The goal of the study was to evaluate long-term outcome of patients treated within 4–96 trial by the Polish Adult Leukemia Group (PALG). Sixty four patients with newly diagnosed acute lymphoblastic leukemia (ALL) (median age 26 years, range 16–58) were randomly assigned to receive chemotherapy alone (n=31) or chemotherapy and glucosylated G-CSF (lenograstim) (n=33). Both groups were well-balanced in terms of age, initial WBC, immunophenotype and bcr/abl positivity. Induction therapy consisted of epirubicin+vincristin (Epi/Vcr) on days 1, 8, 15, 22, prednisone on days 1–28, L-asparaginase 8 doses starting from day 13; consolidation treatment included twice methotrexate+etoposide (Mtx/Vep), twice high dose cytarabine and cyclophosphamide (HDAraC/Ctx), CNS irradiation and intrathecal Mtx. In T-derived ALL, additional HDAraC/Ctx was administered instead of the first Mtx/HDAraC. During induction patients received G-CSF 150 μg/m² sc. on days 2–6, 9–13, 16–20, 23-until the neutrophil recovery >1.0x10⁹/L, starting 36 hours after Epi/Vcr, finishing 48 hours before the next dose; in consolidation - following each HDAraC/Ctx course on days 5–16. High risk patients having a donor were performed allogeneic hematopoietic cell transplantation in first complete remission, whereas those without a donor were given autologous transplant. At seven years the overall survival rate equalled 42% for G-CSF group and 24% for the controls (p=0.11).
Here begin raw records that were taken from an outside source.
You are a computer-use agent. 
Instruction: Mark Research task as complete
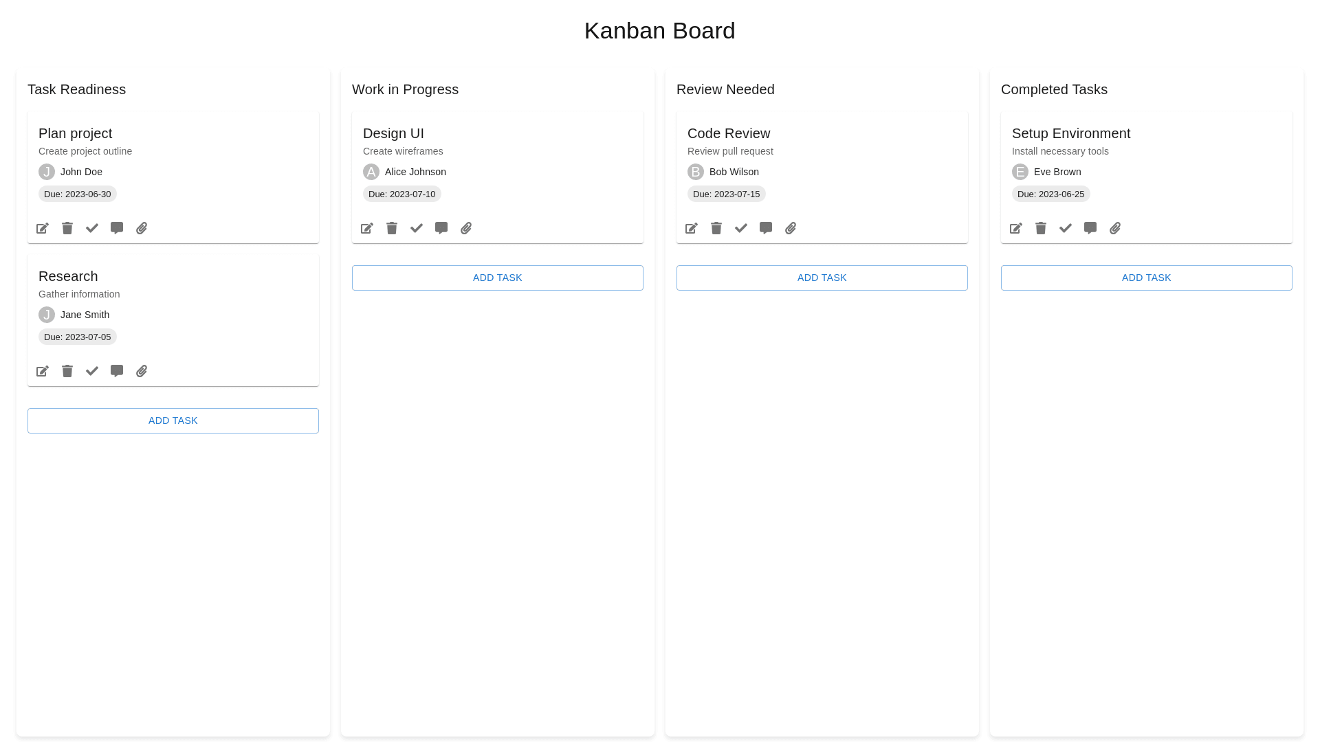[92, 371]
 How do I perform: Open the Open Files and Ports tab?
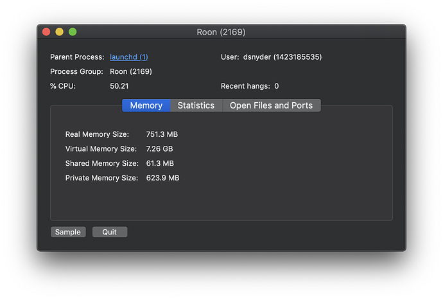click(x=271, y=105)
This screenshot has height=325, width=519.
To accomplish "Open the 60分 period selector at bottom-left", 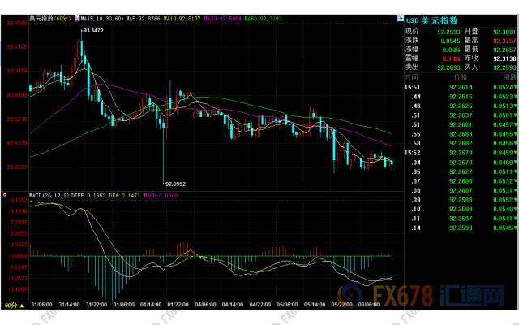I will (x=11, y=304).
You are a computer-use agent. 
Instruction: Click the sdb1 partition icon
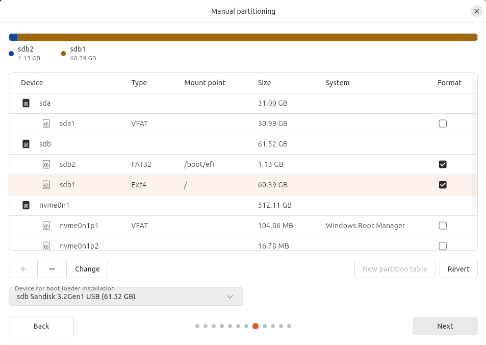point(46,185)
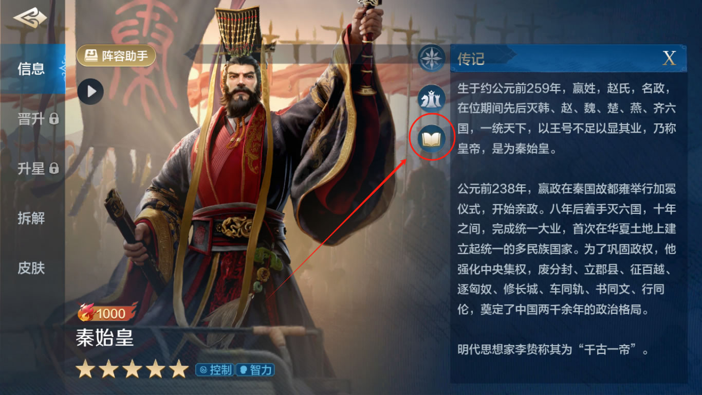This screenshot has width=702, height=395.
Task: Go back using the top-left arrow logo
Action: 30,19
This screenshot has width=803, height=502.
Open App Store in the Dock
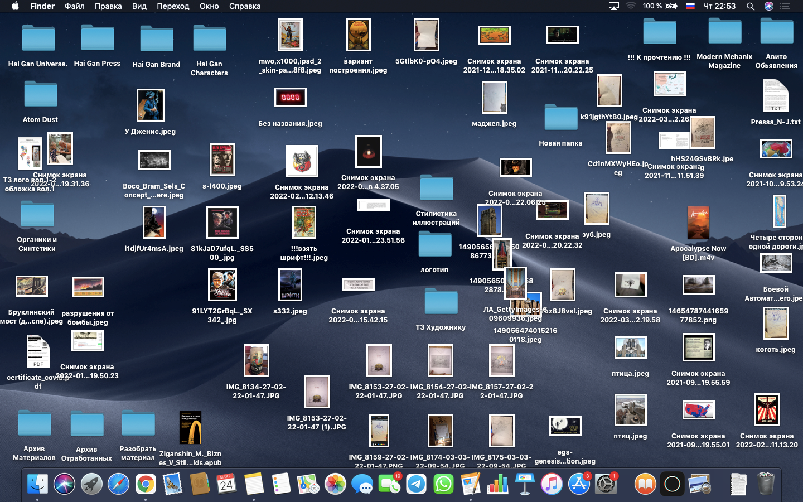coord(578,484)
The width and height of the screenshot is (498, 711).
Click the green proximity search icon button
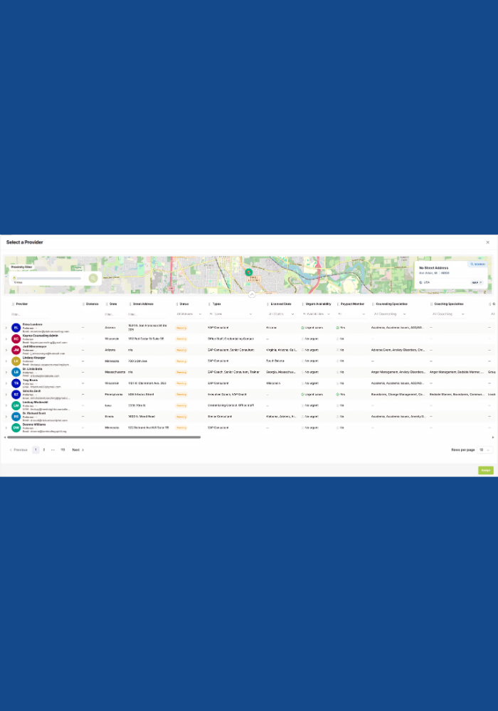pyautogui.click(x=93, y=278)
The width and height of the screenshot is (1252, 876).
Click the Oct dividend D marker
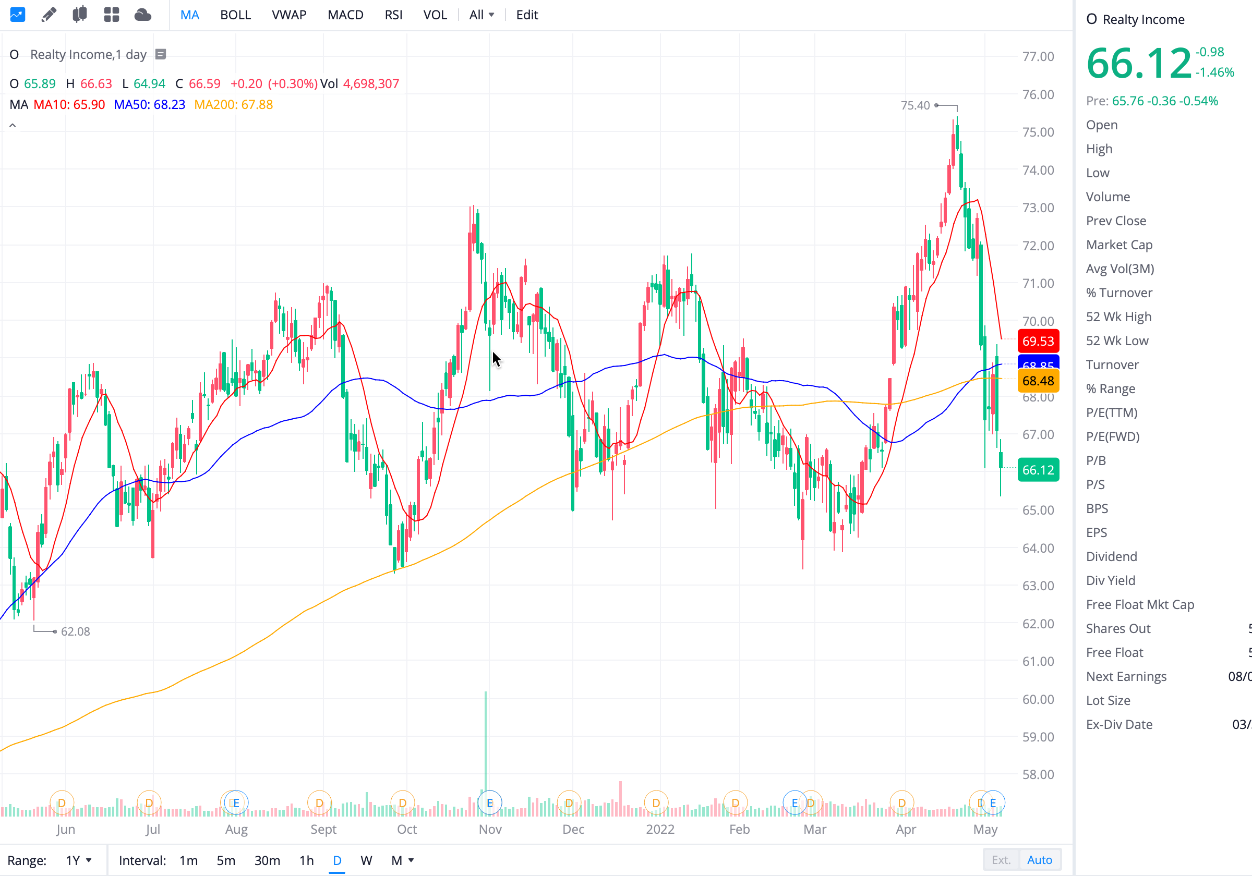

There was also a trend to higher probability of leukemia-free survival in advantage of patients receiving the cytokine (38% vs. 20%, p=0.17). The above differences might have resulted from: 1) Higher CR rate in the G-CSF group compared to the controls (94% vs. 87%), 2) Better adherence to the chemotherapy protocol (faster completion of induction-consolidation programme by 19 days, p=0.005, less dose reductions or delays), which in turn might have influenced the risk of relapse.

We conclude that time sequenced G-CSF administration may improve long-term outcome of adult ALL patients although the study including larger population is required to confirm this hypothesis.